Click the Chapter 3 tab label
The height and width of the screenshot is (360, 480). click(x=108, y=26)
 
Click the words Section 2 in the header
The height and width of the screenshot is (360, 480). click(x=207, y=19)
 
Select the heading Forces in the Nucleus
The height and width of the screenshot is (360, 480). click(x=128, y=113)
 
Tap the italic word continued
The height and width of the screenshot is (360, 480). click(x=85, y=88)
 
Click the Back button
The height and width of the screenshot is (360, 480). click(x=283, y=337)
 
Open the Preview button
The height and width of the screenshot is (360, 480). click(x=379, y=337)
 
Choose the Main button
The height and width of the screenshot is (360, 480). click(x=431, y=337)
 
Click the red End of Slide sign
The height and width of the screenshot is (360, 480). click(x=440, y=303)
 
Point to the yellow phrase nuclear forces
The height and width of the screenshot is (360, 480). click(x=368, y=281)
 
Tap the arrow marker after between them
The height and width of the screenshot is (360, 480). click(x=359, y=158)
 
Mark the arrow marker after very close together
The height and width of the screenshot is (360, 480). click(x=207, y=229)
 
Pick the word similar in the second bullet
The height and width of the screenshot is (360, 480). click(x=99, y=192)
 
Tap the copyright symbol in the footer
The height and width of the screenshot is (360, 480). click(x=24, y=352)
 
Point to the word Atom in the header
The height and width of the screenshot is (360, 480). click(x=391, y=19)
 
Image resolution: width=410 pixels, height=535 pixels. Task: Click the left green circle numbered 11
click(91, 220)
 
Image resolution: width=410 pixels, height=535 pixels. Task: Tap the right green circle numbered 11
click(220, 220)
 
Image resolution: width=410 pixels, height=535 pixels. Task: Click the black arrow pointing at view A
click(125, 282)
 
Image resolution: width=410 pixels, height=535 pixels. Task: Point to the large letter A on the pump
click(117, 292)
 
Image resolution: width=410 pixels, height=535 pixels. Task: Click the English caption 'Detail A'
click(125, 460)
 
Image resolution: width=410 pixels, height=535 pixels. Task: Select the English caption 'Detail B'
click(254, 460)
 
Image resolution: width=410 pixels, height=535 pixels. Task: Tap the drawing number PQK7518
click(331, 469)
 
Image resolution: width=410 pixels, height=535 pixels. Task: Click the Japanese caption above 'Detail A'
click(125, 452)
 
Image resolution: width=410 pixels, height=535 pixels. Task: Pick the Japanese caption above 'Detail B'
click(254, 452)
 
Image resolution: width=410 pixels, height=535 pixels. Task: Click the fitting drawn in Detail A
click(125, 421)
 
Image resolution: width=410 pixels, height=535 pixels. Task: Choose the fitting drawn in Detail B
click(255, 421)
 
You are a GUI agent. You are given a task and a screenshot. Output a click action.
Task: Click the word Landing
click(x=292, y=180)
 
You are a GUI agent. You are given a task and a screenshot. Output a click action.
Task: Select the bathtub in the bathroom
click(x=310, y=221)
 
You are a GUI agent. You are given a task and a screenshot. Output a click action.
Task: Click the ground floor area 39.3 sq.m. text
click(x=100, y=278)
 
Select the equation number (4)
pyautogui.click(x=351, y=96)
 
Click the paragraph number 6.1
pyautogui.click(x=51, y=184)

Task instructions: Return every one of the records above word for word, with no changes.

Complete output:
Click the Chapter 3 tab label
The height and width of the screenshot is (360, 480). click(x=108, y=26)
 
Click the words Section 2 in the header
The height and width of the screenshot is (360, 480). click(x=207, y=19)
 
Select the heading Forces in the Nucleus
The height and width of the screenshot is (360, 480). click(x=128, y=113)
 
Tap the italic word continued
The height and width of the screenshot is (360, 480). click(x=85, y=88)
 
Click the Back button
The height and width of the screenshot is (360, 480). click(x=283, y=337)
 
Open the Preview button
The height and width of the screenshot is (360, 480). click(x=379, y=337)
 
Choose the Main button
The height and width of the screenshot is (360, 480). click(x=431, y=337)
 
Click the red End of Slide sign
The height and width of the screenshot is (360, 480). click(x=440, y=303)
 
Point to the yellow phrase nuclear forces
The height and width of the screenshot is (360, 480). click(x=368, y=281)
 
Tap the arrow marker after between them
The height and width of the screenshot is (360, 480). click(x=359, y=158)
 
Mark the arrow marker after very close together
The height and width of the screenshot is (360, 480). click(x=207, y=229)
 
Pick the word similar in the second bullet
The height and width of the screenshot is (360, 480). click(x=99, y=192)
 
Tap the copyright symbol in the footer
The height and width of the screenshot is (360, 480). click(x=24, y=352)
 
Point to the word Atom in the header
The height and width of the screenshot is (360, 480). click(x=391, y=19)
 
Image resolution: width=410 pixels, height=535 pixels. Task: Click the left green circle numbered 11
click(91, 220)
 
Image resolution: width=410 pixels, height=535 pixels. Task: Tap the right green circle numbered 11
click(220, 220)
 
Image resolution: width=410 pixels, height=535 pixels. Task: Click the black arrow pointing at view A
click(125, 282)
 
Image resolution: width=410 pixels, height=535 pixels. Task: Point to the large letter A on the pump
click(117, 292)
 
Image resolution: width=410 pixels, height=535 pixels. Task: Click the English caption 'Detail A'
click(125, 460)
 
Image resolution: width=410 pixels, height=535 pixels. Task: Select the English caption 'Detail B'
click(254, 460)
 
Image resolution: width=410 pixels, height=535 pixels. Task: Tap the drawing number PQK7518
click(331, 469)
 
Image resolution: width=410 pixels, height=535 pixels. Task: Click the Japanese caption above 'Detail A'
click(125, 452)
 
Image resolution: width=410 pixels, height=535 pixels. Task: Pick the Japanese caption above 'Detail B'
click(254, 452)
 
Image resolution: width=410 pixels, height=535 pixels. Task: Click the fitting drawn in Detail A
click(125, 421)
 
Image resolution: width=410 pixels, height=535 pixels. Task: Choose the fitting drawn in Detail B
click(255, 421)
 
You are a GUI agent. You are given a task and a screenshot. Output a click action.
Task: Click the word Landing
click(x=292, y=180)
 
You are a GUI agent. You are given a task and a screenshot. Output a click action.
Task: Select the bathtub in the bathroom
click(x=310, y=221)
 
You are a GUI agent. You are given a task and a screenshot. Output a click action.
Task: Click the ground floor area 39.3 sq.m. text
click(x=100, y=278)
 
Select the equation number (4)
pyautogui.click(x=351, y=96)
 
Click the paragraph number 6.1
pyautogui.click(x=51, y=184)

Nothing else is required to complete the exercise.